EUR/USD chart Source: ProRealTime
EUR/USD chart Source: ProRealTime

GBP/USD rises back into trendline resistance

GBP/USD has also been regaining ground over the course of this week thus far, with the outperformance from Friday’s US jobs data providing the beginning of another move higher.

That rebound has now taken us into trendline resistance, which is accompanied by last week’s high ($1.1645), and the 100-day simple moving average (SMA). A break up through the $1.1738 level would bring expectations of a more protracted rebound for this pair.

However, until such a move comes to fruition, there is a good chance that we see the bears come back into play once again. A decline through $1.1146 would bring a bearish confirmation signal.

GBP/USD chart Source: ProRealTime
GBP/USD chart Source: ProRealTime

AUD/USD rebounds into short-term resistance

AUD/USD has managed to regain lost ground this week, with the price rising into a six-week high yesterday.

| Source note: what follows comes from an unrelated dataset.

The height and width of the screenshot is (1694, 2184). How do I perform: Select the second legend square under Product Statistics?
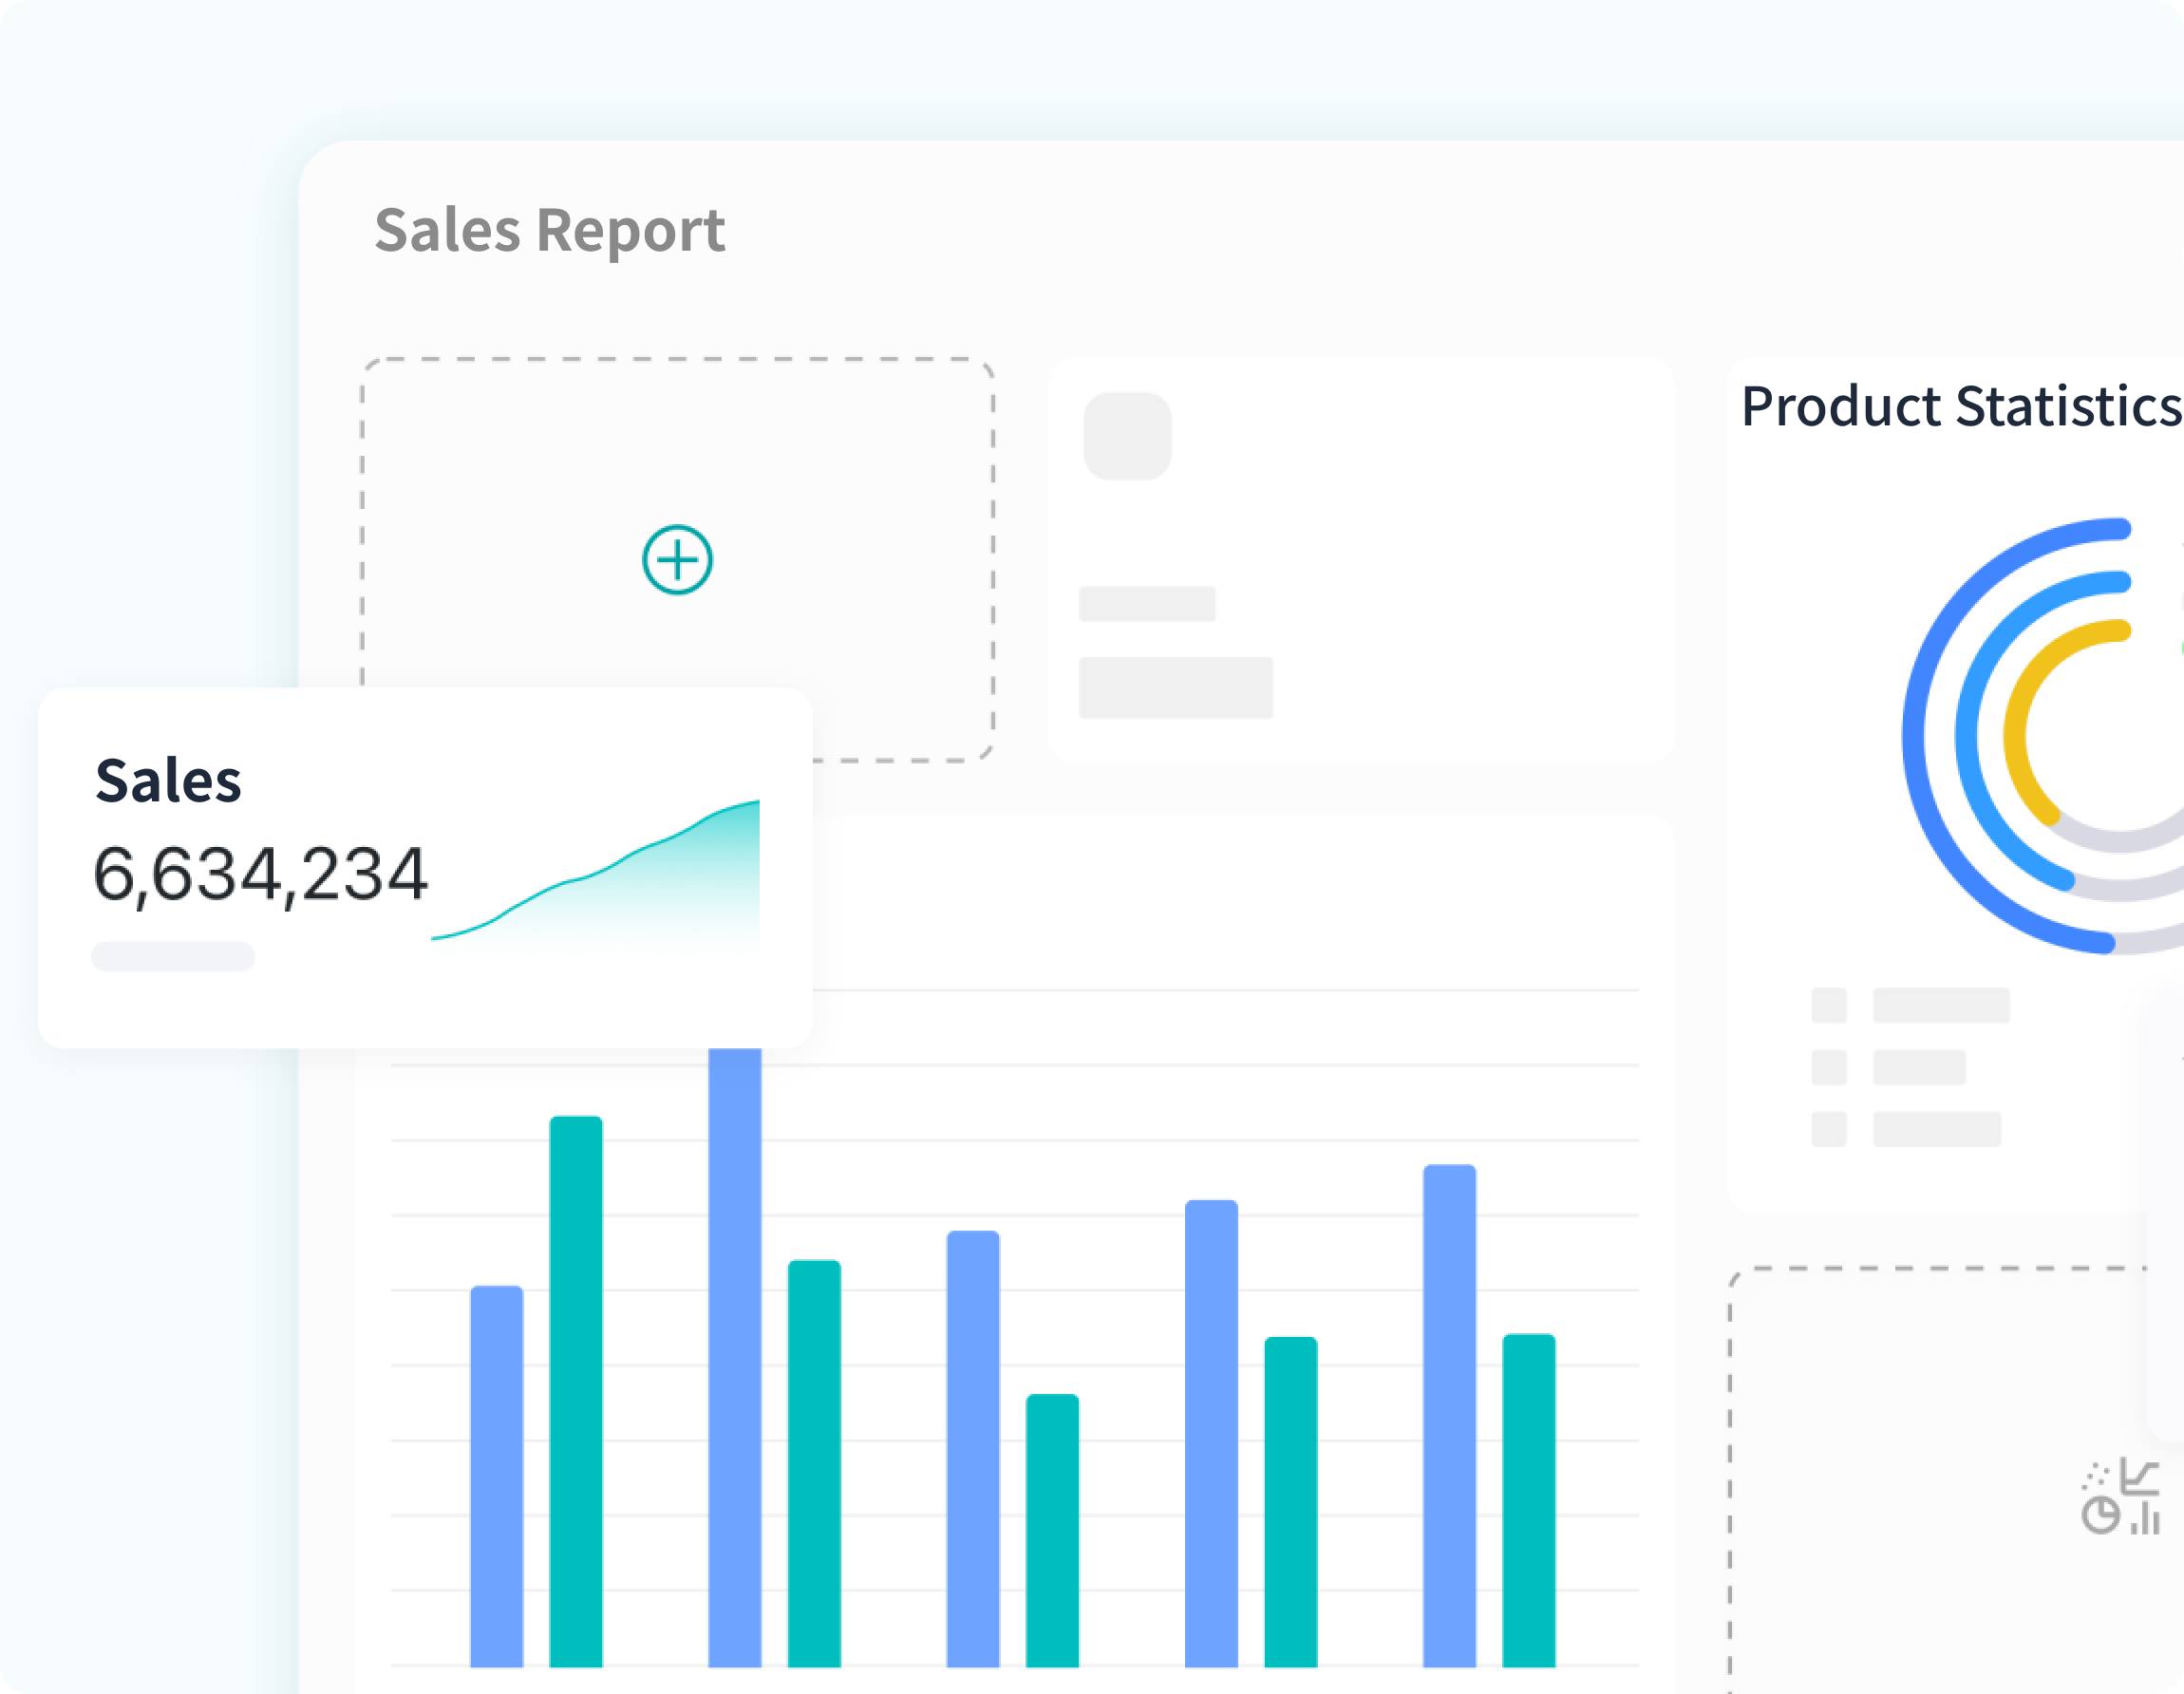[1829, 1067]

It is worthwhile noting the overnight inflation data out of China, with the collapse in producer price index (PPI) and a five-month low for consumer price index (CPI) easing pricing concerns elsewhere.

While we have seen the Australian dollar underperform thanks to the Reserve Bank of Australia (RBA) decision to slow the rate hike rise earlier than their peers, this rebound could have legs if we see the price push through $0.6547.

A solid break through that level would bring about expectations of a wider retracement of the $0.7137 to $0.617 selloff. As such, the reaction to this $0.6547 will be key in determining sentiment over the near term.